* _What is expected_
Filter the listing below, keeping every line that holds "height".

* _Supplied information_
-.-.-

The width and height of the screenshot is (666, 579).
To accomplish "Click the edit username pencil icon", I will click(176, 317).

-.-.-

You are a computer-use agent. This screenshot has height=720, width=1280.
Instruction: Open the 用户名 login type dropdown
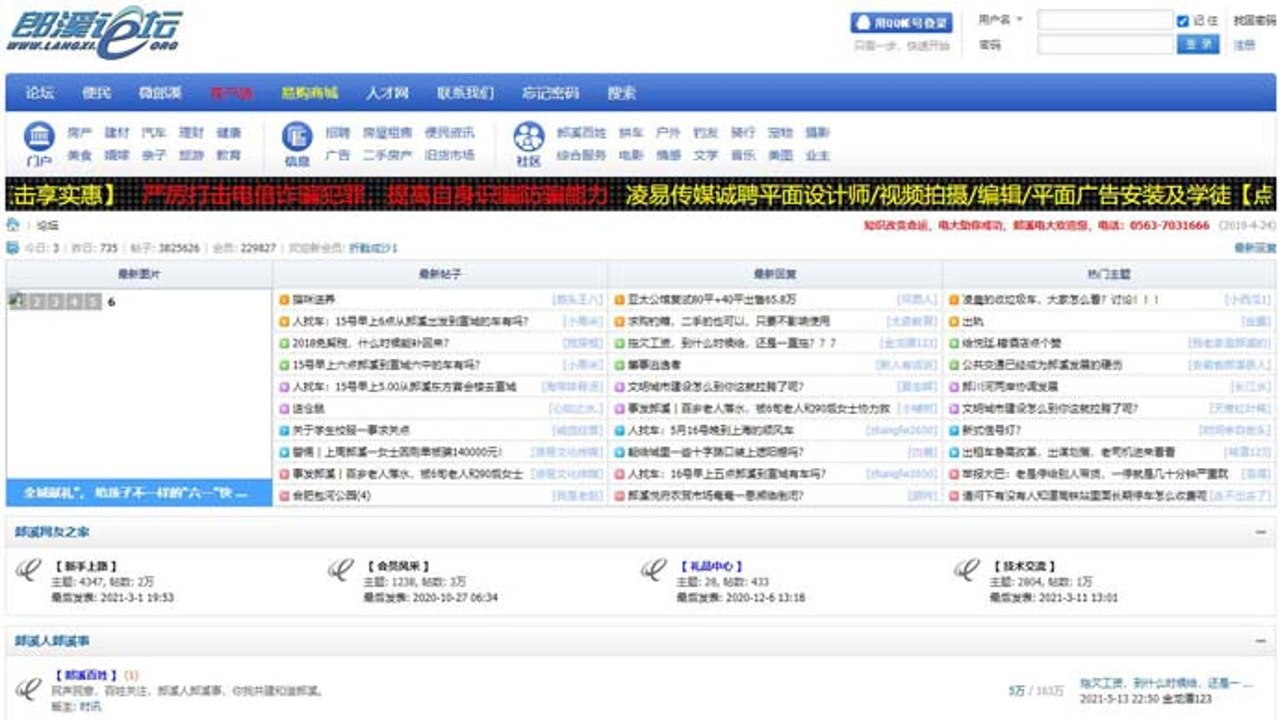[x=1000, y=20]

-.-.-

* _Task answer_
The width and height of the screenshot is (666, 579).
You are a computer-use agent. This screenshot has height=720, width=1280.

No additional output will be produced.